We have discussed this in some other thread. Videogames are still generally derpy and infantile, in the same way the first movies were. If you wanna explore the depths of philosophy you have to do it somewhere else. You wanna play videogames, especially the AAA ones? Then wizards, dragons and elves is all you're gonna get. The templars vs. mages subplot in DA2 is about as mature as it's gonna get in this industry. Put it another way - Bioware games are not bad because they're not "deep" enough.
PST was pretty well written. It was certainly not weaker than, say, your average Joss Whedon / Christopher Nolan, to use a few examples from screenwriting. But movies aren't primarily judged by their screenwriting, and the same goes for games. PST is an example I'd comfortably use to say that games already have deep writing. It's the rest of the game that I'm not comfortable using.

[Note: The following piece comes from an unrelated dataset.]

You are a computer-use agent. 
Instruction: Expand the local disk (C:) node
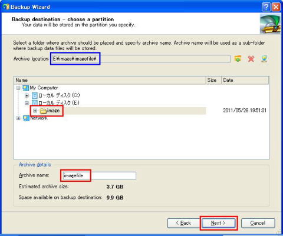[27, 95]
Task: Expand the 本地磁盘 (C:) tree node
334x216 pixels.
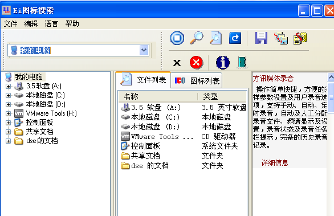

And no, there's no Tolstoy in video games, in the same way there's no Dickens in screenwriting. These are not literary mediums we're talking about. They're cinematic ones, at best, and in the case of video games, not even that.

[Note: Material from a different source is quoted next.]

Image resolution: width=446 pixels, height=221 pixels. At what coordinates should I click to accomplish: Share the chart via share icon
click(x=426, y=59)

visual and interactive media are better-suited to understated, implication-heavy storytelling. they don't have the space that a novel does. that said, there's absolutely no reason why the script of a game or a movie can't equal or exceed the script of a novel. it's just not where the development focus generally goes, because the audience the genre has cultivated in its short history isn't one that likes words. or thoughts.
you don't have to tackle "serious real life issues" to tell a compelling story. it's almost a cop-out, although it's so hard to do well that that's really not fair of me to say. what's really impressive is telling a story that makes people care that they -can't- relate to their own lives. a story that's about people, rather than about ideas. A Song of Ice and Fire might qualify as an example; it's really not making a statement about anything except for the nature of blame and consequence. ASoIaF is so great because when you ask "whose fault is this whole mess?" the chain is endlessly looping, and at every stage you can understand why the character did what he or she did, as shitty as his or her choices were. there's no reason you couldn't tell a story like that in a video game. it's just a question of budget, of perspective shifts, of text versus voice acting.